5G, at its simplest, is simply a protocol, or language, which mobile devices can use to communicate with each other. It has no “physical” existence as such, but is simply a description of one method that computers can use to send messages to each other. The 5G specification (i.e. the set of rules that govern the language that computers use to speak to each other) states that it uses radio waves to perform the communication, but I want you to be aware that this is separate from “5G” itself. 5G does not depend on radio waves for it to work: If you wanted to (and if you had limitless amounts of time), you could “perform” a 5G connection with me by simply sending hand-written messages back and forth.

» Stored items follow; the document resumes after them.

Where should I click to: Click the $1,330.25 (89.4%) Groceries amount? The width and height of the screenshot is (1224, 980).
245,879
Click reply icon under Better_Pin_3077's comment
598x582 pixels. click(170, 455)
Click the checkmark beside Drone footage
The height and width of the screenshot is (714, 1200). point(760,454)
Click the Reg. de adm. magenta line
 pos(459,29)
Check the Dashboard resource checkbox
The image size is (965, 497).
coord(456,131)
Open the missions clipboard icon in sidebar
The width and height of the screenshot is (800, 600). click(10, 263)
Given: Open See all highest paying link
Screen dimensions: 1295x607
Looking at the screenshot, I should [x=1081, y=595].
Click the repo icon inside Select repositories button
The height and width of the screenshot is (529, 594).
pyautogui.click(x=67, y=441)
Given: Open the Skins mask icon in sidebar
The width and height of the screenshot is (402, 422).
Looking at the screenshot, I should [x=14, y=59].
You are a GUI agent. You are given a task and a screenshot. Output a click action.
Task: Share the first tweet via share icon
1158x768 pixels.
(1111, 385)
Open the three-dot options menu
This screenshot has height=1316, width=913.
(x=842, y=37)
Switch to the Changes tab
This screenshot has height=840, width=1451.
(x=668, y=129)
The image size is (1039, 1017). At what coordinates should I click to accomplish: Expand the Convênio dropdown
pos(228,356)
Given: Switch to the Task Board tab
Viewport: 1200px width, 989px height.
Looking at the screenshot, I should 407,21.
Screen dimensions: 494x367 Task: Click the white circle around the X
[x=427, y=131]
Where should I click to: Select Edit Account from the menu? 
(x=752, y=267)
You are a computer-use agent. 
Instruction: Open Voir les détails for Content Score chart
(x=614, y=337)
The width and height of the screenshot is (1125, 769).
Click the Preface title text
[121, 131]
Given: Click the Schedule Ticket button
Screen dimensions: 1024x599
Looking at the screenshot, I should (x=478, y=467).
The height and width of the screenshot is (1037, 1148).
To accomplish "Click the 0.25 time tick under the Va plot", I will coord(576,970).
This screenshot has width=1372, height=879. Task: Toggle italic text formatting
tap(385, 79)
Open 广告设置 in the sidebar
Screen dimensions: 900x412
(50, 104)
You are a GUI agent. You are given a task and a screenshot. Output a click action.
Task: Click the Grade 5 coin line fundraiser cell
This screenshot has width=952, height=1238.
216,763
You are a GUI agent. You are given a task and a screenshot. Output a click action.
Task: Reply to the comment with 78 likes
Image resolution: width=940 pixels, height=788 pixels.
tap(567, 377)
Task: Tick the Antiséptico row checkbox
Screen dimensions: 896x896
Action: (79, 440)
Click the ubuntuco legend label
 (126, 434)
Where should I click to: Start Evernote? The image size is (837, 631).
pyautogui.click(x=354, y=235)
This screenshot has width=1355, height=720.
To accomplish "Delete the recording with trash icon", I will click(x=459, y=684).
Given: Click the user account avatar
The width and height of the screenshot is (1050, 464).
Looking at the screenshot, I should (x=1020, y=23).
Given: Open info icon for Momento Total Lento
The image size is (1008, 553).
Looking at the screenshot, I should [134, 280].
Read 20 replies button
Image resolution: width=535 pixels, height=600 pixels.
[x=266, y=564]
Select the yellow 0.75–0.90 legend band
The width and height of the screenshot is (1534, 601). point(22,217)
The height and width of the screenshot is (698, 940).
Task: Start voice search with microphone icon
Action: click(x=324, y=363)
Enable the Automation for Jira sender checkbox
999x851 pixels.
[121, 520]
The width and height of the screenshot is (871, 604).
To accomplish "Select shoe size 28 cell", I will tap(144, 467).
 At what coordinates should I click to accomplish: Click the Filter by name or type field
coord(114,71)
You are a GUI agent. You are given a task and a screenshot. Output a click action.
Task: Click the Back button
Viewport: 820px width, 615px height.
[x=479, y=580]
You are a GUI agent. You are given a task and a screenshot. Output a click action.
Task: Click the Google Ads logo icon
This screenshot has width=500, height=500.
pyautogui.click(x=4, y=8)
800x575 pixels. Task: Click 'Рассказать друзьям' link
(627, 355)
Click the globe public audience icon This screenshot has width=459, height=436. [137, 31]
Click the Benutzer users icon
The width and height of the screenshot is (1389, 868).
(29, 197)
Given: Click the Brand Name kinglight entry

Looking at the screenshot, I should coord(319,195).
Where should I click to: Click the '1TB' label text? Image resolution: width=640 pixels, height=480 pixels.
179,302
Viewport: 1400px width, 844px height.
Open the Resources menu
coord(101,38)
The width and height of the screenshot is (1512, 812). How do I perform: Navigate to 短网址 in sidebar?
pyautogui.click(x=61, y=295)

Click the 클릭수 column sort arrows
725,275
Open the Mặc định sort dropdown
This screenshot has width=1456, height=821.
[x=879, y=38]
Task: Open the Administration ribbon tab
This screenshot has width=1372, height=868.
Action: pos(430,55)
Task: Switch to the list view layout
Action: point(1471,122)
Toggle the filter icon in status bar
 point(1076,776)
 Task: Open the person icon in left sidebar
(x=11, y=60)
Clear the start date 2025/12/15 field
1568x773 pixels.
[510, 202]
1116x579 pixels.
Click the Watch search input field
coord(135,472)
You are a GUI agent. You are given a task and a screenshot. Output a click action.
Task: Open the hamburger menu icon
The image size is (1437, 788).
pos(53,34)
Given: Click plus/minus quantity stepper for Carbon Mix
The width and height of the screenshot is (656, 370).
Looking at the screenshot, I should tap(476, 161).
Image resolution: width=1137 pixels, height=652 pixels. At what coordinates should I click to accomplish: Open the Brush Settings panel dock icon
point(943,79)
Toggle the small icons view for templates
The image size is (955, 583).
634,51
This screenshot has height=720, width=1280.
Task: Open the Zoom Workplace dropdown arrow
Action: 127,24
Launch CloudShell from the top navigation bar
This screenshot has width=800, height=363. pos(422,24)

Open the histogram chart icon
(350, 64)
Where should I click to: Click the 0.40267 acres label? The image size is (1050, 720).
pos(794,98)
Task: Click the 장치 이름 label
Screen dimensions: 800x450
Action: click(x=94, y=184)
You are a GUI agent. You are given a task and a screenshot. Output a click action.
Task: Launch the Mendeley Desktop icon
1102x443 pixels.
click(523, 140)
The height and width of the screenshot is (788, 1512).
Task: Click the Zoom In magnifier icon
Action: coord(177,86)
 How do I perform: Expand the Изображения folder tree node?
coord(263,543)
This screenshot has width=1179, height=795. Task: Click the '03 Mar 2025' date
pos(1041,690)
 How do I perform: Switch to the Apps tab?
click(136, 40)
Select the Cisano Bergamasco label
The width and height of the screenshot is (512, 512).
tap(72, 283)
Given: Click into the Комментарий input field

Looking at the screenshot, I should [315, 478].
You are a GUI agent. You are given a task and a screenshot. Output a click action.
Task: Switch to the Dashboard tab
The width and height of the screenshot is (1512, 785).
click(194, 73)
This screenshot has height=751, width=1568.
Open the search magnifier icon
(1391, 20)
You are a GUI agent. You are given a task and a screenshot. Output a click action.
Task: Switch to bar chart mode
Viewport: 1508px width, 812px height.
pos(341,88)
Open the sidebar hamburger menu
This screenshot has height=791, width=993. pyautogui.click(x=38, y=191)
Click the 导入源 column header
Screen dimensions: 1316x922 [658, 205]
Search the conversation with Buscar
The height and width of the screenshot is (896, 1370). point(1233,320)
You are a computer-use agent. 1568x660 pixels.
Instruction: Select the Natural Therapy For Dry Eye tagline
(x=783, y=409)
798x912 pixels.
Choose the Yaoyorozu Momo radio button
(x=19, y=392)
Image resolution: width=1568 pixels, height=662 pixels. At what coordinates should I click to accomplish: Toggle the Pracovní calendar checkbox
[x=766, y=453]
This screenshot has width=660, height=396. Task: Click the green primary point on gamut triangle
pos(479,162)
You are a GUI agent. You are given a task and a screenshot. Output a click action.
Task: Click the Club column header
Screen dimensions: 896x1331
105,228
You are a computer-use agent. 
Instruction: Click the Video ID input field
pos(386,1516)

In reality, however, 5G does use radio waves. It can use the same wavelengths of radio as the previous generation protocol (4G) with no changes, or be deployed using so called “millimetre wave” frequencies. This aspect of 5G is the only “physical” difference from previous wireless communication protocols (an aside: 5G stands for “fifth generation”, and is an improvement on 4G, the “fourth generation” protocol). I suspect that, given that you have raised no concerns about 4G thus far in this conversation, your concern is with the millimetre wave version.

To give you a quick bit of fundamental physics as background, radio waves (like all waves) can be measured using four values: their speed, their frequency, their wavelength, and their amplitude. Radio waves are just another form of light, so their speed (in air at least) is constant: around 300,000,000 meters per second. Given the speed is constant, the wavelength and frequency can be considered as a single value, as they are related by the formula: wavelength = speed / frequency. Given that speed is constant, we can replace it with “c”, and get the proportional relationship “wavelength = c / frequency”. Amplitude simply refers to how “strong” of the radio wave is - or how much energy it carries. In waves in the sea, this would be the height of the wave, and in visible light (a kind of radio wave), it would be the brightness of the light.

Finally, we need to talk about attenuation. Attenuation is a complicated word for a simple concept - how quickly does a wave lose power as it travels. For example, if you drop a bowling ball into a calm swimming pool, the initial wave will be really big, but as it travels it loses energy, and by the time it reaches the other end it will be much smaller. This is because as the wave travels it spreads out and loses energy by propagation. By spreading out it spreads the same amount of energy over a larger area (hence each small bit of the wave gets less energy), and it loses energy to other things it encounters along the way (for example the friction of the sides of the swimming pool).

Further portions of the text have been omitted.